Refinements

rhshadrach · rhshadrach · commit 5b2afe75b002 · 2025-10-05T09:22:13.000-04:00
diff --git a/doc/source/user_guide/text.rst b/doc/source/user_guide/text.rst
@@ -35,14 +35,21 @@ for many reasons:
 3. When reading code, the contents of an ``object`` dtype array is less clear
    than ``'string'``.
 
-Currently, the performance of ``object`` dtype arrays of strings and
-:class:`arrays.StringArray` are about the same. We expect future enhancements
+When using :class:`StringDtype` with PyArrow as the storage (see below),
+users will see large performance improvements in memory as well as time
+for certain operations when compared to ``object`` dtype arrays. When
+not using PyArrow as the storage, the performance of :class:`StringDtype`
+is about the same as that of ``object``. We expect future enhancements
 to significantly increase the performance and lower the memory overhead of
-:class:`~arrays.StringArray`.
+:class:`StringDtype` in this case.
 
 .. versionchanged:: 3.0
 
-   The default when pandas infers the dtype of a collection of strings is to use ``dtype='str'``.
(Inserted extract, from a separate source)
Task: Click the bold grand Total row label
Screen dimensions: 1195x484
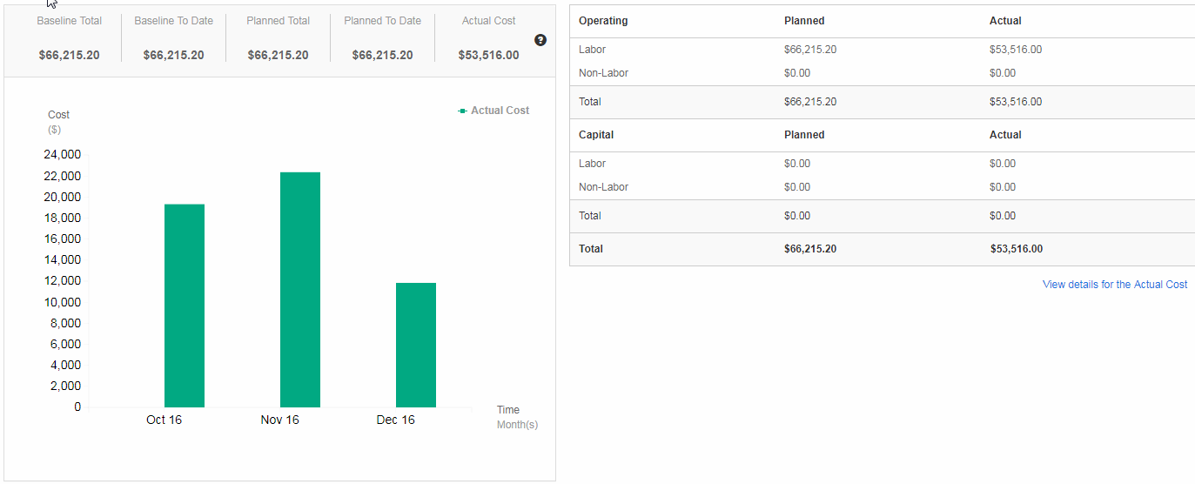Action: pyautogui.click(x=591, y=249)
+   The default when pandas infers the dtype of a collection of
+   strings is to use ``dtype='str'``. This will use ``np.nan``
+   as it's NA value and be backed by a PyArrow string array when
+   PyArrow is installed, or backed by NumPy ``object`` array
+   when PyArrow is not installed.
 
 .. ipython:: python
 
@@ -51,15 +58,17 @@ to significantly increase the performance and lower the memory overhead of
 Specifying :class:`StringDtype` explicitly
 ==========================================
 
-When it is desired to explicitly specify the dtype, we generally recommend using the alias ``dtype="str"``.
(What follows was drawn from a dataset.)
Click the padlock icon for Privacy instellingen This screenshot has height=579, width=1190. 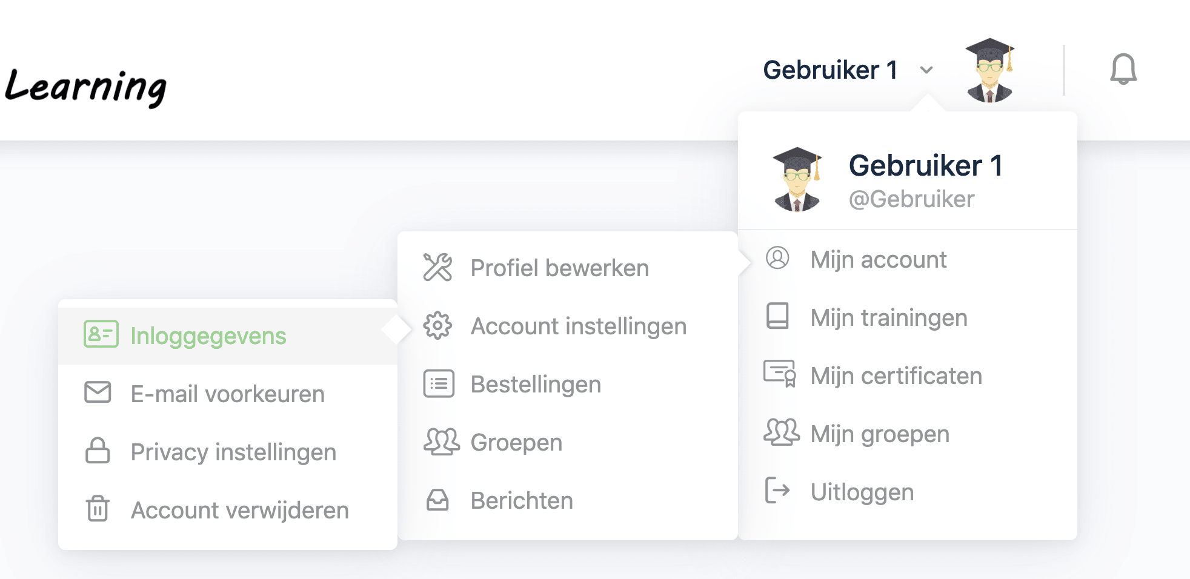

+When it is desired to explicitly specify the dtype, we generally recommend
+using the alias ``dtype="str"`` if you desire to have ``np.nan`` as the NA
+value or the alias ``dtype="string"`` if you desire to have ``pd.NA`` as
+the NA value.
 
 .. ipython:: python
 
-   pd.Series(["a", "b", "c"], dtype="str")
+   pd.Series(["a", "b", None], dtype="str")
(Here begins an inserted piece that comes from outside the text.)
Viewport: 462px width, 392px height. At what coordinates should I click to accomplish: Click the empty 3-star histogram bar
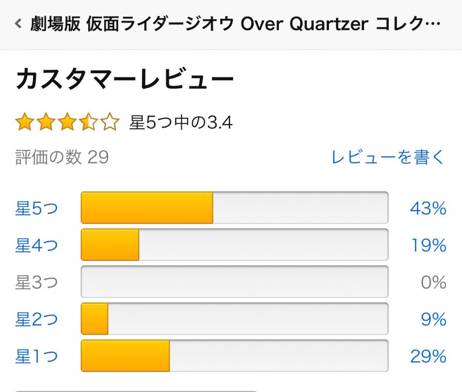235,282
+   pd.Series(["a", "b", None], dtype="string")
 
-However there are four distinct :class:`StringDtype` variants that may be utilized.
-You can also use :class:`StringDtype`/``"str"``/``"string"`` as the dtype
-on non-string data and it will be converted to strings:
+Specifying either alias will also convert non-string data to strings:
 
 .. ipython:: python
 
@@ -73,10 +82,12 @@ or convert from existing pandas data:
 
    s1 = pd.Series([1, 2, pd.NA], dtype="Int64")
    s1
-   s2 = s1.astype("str")
+   s2 = s1.astype("string")
    s2
    type(s2[0])
 
+However there are four distinct :class:`StringDtype` variants that may be utilized.
+
 Python storage with ``np.nan`` values
 -------------------------------------
 
@@ -184,15 +195,16 @@ Behavior differences
       s.str.isdigit()
       s.str.match("a")
 
-2. Some string methods, like :meth:`Series.str.decode` because the underlying
-   array can only contain strings, not bytes.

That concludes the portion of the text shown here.